Tree additional related research paper have been included into existing free strategy reviews during last 2 week:
#5 – FX Carry Trade
#8 – FX Momentum
Olszweski, Zhou: Strategy diversification: Combining momentum and carry strategies within a foreign exchange portfolio
http://apps.olin.wustl.edu/faculty/zhou/O_Z_JHDF_2014.pdf
Abstract:
Hedge funds, such as managed futures, typically use two different types of trading strategies: technical and macro/fundamental. In this article, we evaluate the impact of combining the two strategies, and focus on, in particular, two common foreign exchange trading strategies: momentum and carry. We find evidence that combining the strategies offers a significant improvement in risk-adjusted returns. Our analysis, which uses data spanning 20 years, highlights the potential benefits of achieving strategy-level diversification.
#12 – Pairs Trading with Stocks
Xie, Liew, Wu, Zou: Pairs Trading with Copulas
http://papers.ssrn.com/sol3/papers.cfm?abstract_id=2383185
Abstract:
Pairs trading is a well-acknowledged speculative investment strategy that is widely used in the financial markets, and distance method is the most commonly implemented pairs trading strategy by traders and hedge funds. However, this approach, which can be seen as a standard linear correlation analysis, is only able to fully describe the dependency structure between stocks under the assumption of multivariate normal returns. To overcome this limitation, we propose a new pairs trading strategy using copula modeling technique. Copula allows separate estimation of the marginal distributions of stock returns as well as their joint dependency structure. Thus, the proposed new strategy, which is based on the estimated optimal dependency structure and marginal distributions, can identify relative undervalued or overvalued positions with more accuracy and confidence. Hence, it is deemed to generate more trading opportunities and profits. A simple one-pair-one-cycle example is used to illustrate the advantages of the proposed method. Besides, a large sample analysis using the utility industry data is provided as well. The overall empirical results have verified that the proposed strategy can generate higher profits compared with the conventional distance method. We argue that the proposed trading strategy can be considered as a generalization of the conventional pairs trading strategy.

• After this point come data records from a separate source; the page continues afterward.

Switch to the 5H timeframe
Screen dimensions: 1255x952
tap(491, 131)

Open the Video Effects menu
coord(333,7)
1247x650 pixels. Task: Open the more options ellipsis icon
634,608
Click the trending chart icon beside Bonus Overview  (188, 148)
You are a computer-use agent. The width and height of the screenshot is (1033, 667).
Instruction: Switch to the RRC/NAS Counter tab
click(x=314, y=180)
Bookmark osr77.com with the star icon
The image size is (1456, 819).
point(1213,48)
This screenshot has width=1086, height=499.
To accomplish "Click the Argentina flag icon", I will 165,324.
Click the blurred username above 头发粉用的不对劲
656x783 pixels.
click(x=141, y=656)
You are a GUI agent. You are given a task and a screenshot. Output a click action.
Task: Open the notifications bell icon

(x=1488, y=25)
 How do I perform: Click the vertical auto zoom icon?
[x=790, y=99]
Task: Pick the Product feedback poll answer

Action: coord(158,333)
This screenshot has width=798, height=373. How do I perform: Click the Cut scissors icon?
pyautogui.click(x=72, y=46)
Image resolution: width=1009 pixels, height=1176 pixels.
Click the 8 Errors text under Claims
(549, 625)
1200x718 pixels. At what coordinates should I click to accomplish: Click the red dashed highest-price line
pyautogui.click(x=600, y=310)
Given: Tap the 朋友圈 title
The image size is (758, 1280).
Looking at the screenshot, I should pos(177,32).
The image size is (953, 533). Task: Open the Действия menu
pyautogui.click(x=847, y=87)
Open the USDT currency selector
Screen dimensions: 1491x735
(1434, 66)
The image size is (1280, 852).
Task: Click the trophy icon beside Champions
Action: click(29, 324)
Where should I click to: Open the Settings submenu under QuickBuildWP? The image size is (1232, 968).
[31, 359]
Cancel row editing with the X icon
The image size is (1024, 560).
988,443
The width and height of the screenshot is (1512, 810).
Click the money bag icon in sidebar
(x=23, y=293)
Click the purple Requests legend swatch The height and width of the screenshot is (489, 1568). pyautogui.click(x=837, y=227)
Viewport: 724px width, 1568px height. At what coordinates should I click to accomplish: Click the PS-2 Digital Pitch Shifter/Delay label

#12 – Pairs Trading with Stocks
#55 – Pairs Trading with Country ETFs
Leung, Li: Optimal Mean Reversion Trading with Transaction Costs and Stop-Loss Exit
http://papers.ssrn.com/sol3/papers.cfm?abstract_id=2222196
Abstract:
Motivated by the industry practice of pairs trading, we study the optimal timing strategies for trading a mean-reverting price spread. An optimal double stopping problem is formulated to analyze the timing to start and subsequently liquidate the position subject to transaction costs. Modeling the price spread by an Ornstein-Uhlenbeck process, we apply a probabilistic methodology and rigorously derive the optimal price intervals for market entry and exit. As an extension, we incorporate a stop-loss constraint to limit the maximum loss. We show that the entry region is characterized by a bounded price interval that lies strictly above the stop-loss level. As for the exit timing, a higher stop-loss level always implies a lower optimal take-profit level. Both analytical and numerical results are provided to illustrate the dependence of timing strategies on model parameters such as transaction cost and stop-loss level.